For many, the outrage has also reflected years of frustrations over socio-economic inequality and discrimination in a country that has continuously referred to itself as the home of true democracy and freedom.

The president delivered a brief address from the White House Rose Garden, amid the sound of a nearby protest being dispersed. Trump said “all Americans were rightly sickened and revolted by the brutal death of George Floyd” but said his memory must not be “drowned out by an angry mob”.

He described the scenes of looting and violence in the capital on Sunday as “a total disgrace” before pledging to bolster the city’s defences.

“I’m dispatching thousands and thousands of heavily armed soldiers, military personnel and law enforcement officers to stop the rioting, looting, vandalism, assaults and the wanton destruction of property,” he said.

The threats have however done little to quell the waves of protest rocking the country. “The people giving voice to their anger are individual pieces of a movement, like drops of water to a wave. Their strength is in cohesiveness. Yet they are strangers, divided by geography, age, colour and experience,” the New York Times reported.

Maybe at another time, in another year, Floyd’s death would have ended in a vigil, a few local marches and promises of reform.

But this time, it seems America was not prepared to accept the usual responses to his death, at this time. Not in the middle of a pandemic that has taken more than 100,000 lives, many of them black. Not in a country where unemployment, which has also hit African-Americans with disproportionate effect, is at its highest point in a century.

Fear. Anxiety. Anger. Desperation. These are the moods of the moment. They have driven people to the streets, bound into a movement, draped in hopelessness.

The most disturbing thing however, is that Floyd’s death was not the first. The general consensus is that it is a long way from being the last. But on the day the video went viral, populations that have felt oppressed for centuries couldn’t just take it anymore.

And as President Trump attempts to flex more muscle to scare protesters back into their houses to obey quarantine and social distancing rules, he is getting even more alienated and increasingly, he is sounding like a man alone.

Opposing voices are getting louder in his own backyard. “Everything he has said and done is to inflame violence. We need moral leadership, and he’s done everything to divide us,” the Right Rev. Mariann Budde, the Episcopal bishop of Washington told the Washington Post.

A military deployment by Trump to states would mark a stunning federal intervention rarely seen in modern American history. It drew comparisons to 1968, when Richard Nixon ran as the law-and-order candidate in the aftermath of riots following the assassination of the Rev Martin Luther King Jr.

Trump made little effort to address the grievances of black Americans and others outraged by Floyd’s death and the scourge of police brutality, undermining what his re-election campaign had hoped would be increased appeal to African-American voters.

Dispatch military

Federal law allows presidents to dispatch the military into states to suppress an insurrection or if a state is defying federal law, legal experts said. But officials in New York and other states asserted that the president does not have a unilateral right to send in troops against the will of local governments.

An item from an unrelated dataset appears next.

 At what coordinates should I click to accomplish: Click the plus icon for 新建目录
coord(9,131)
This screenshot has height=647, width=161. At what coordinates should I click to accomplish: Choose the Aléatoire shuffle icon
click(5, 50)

The unrest in Minneapolis, where Floyd was killed, appeared to stabilise on the same day Floyd’s brother made an impassioned plea for peace at the spot where he died.

The death toll from the unrest rose to nine, including two people killed in a Chicago suburb. The police chief in Louisville, Kentucky, was fired after a beloved restaurant owner was killed by police and National Guard members enforcing a curfew.

Over 5,600 people have been arrested over the past week for such offenses as stealing, blocking highways and breaking curfew.

Now the world looks on, as major cities of the US continue to descend into chaos as the president remains hardnosed. And there were no signs of letup as protesters demanded justice for Floyd who they feel should have been charged in court if he committed any offence.

However, some state governors have rejected the idea of deploying the military to streets.